§ Directions
Below are records; extract exactly the lines from the one containing "Given: Expand panel" through the last, both included, and keep the pictures out.

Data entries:
++++++++++
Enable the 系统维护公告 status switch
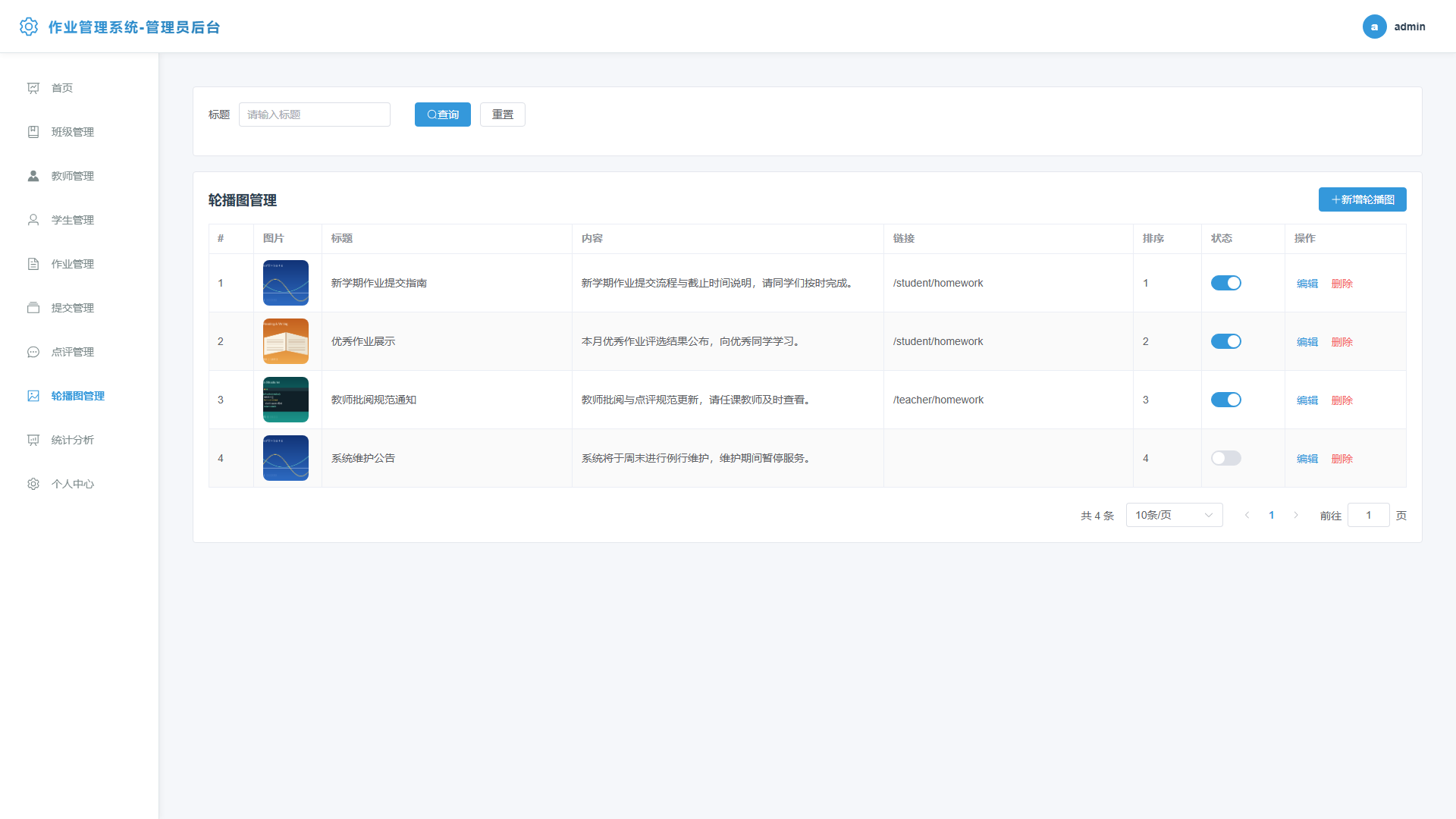 coord(1225,458)
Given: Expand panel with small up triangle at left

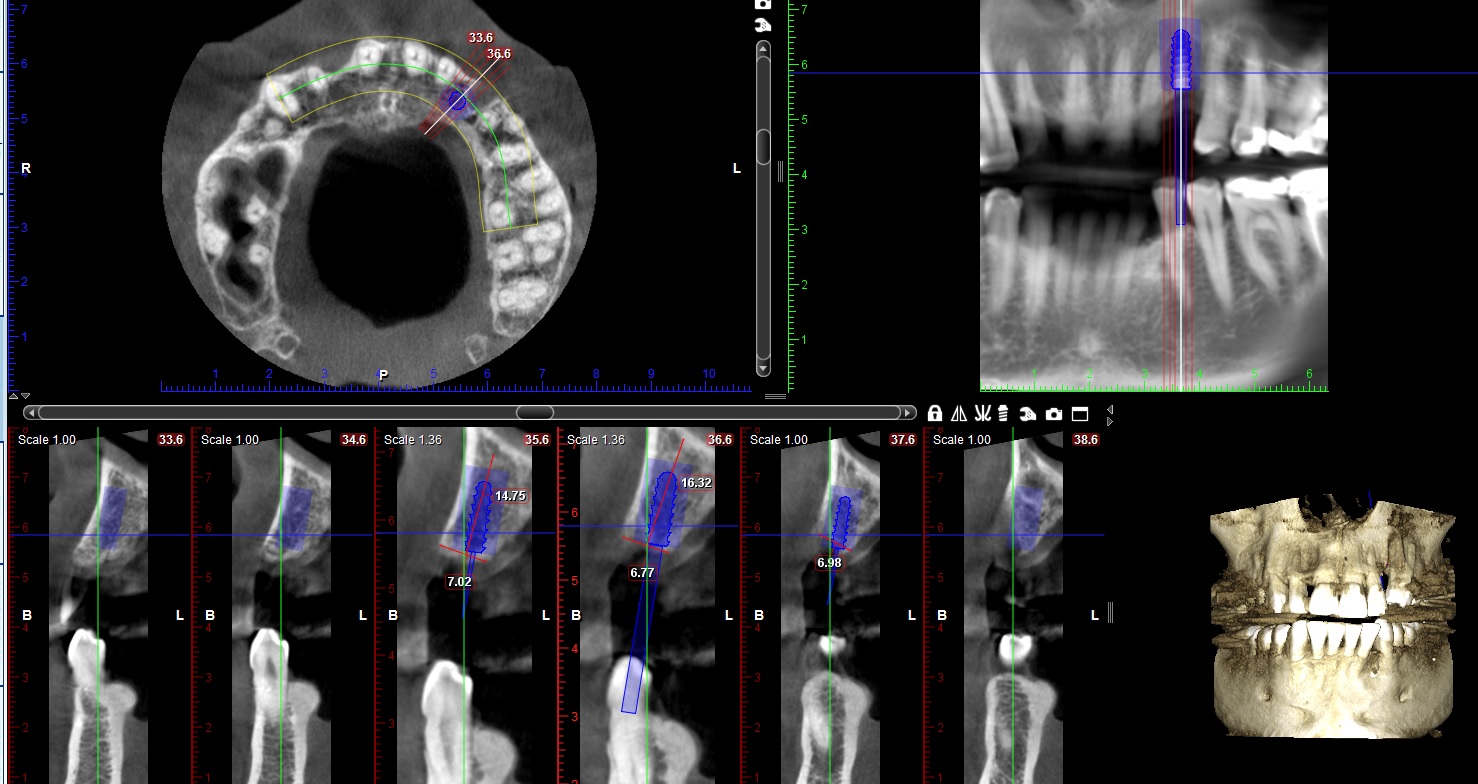Looking at the screenshot, I should 13,396.
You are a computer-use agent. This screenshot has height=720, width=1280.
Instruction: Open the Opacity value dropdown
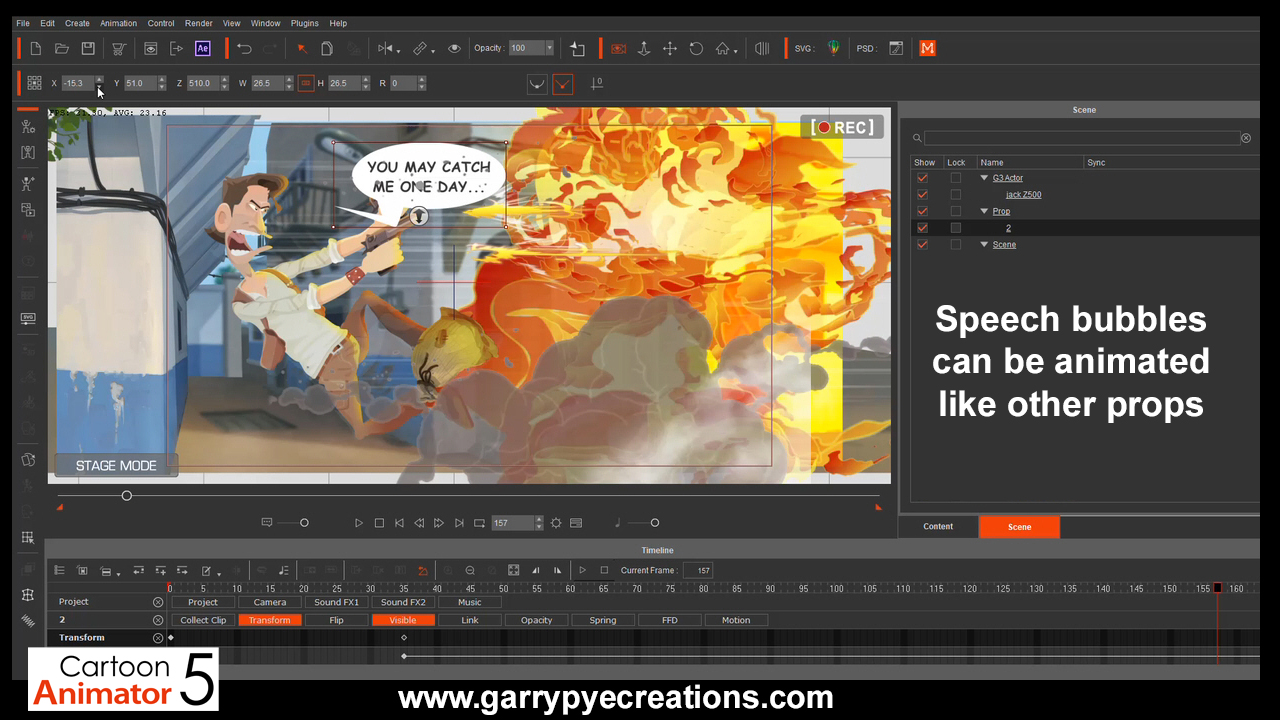pos(549,48)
++++++++++
§ Solution for this problem
Given: Expand panel with small up triangle at left

Looking at the screenshot, I should 13,396.
You are a computer-use agent. This screenshot has height=720, width=1280.
Instruction: Open the Opacity value dropdown
pos(549,48)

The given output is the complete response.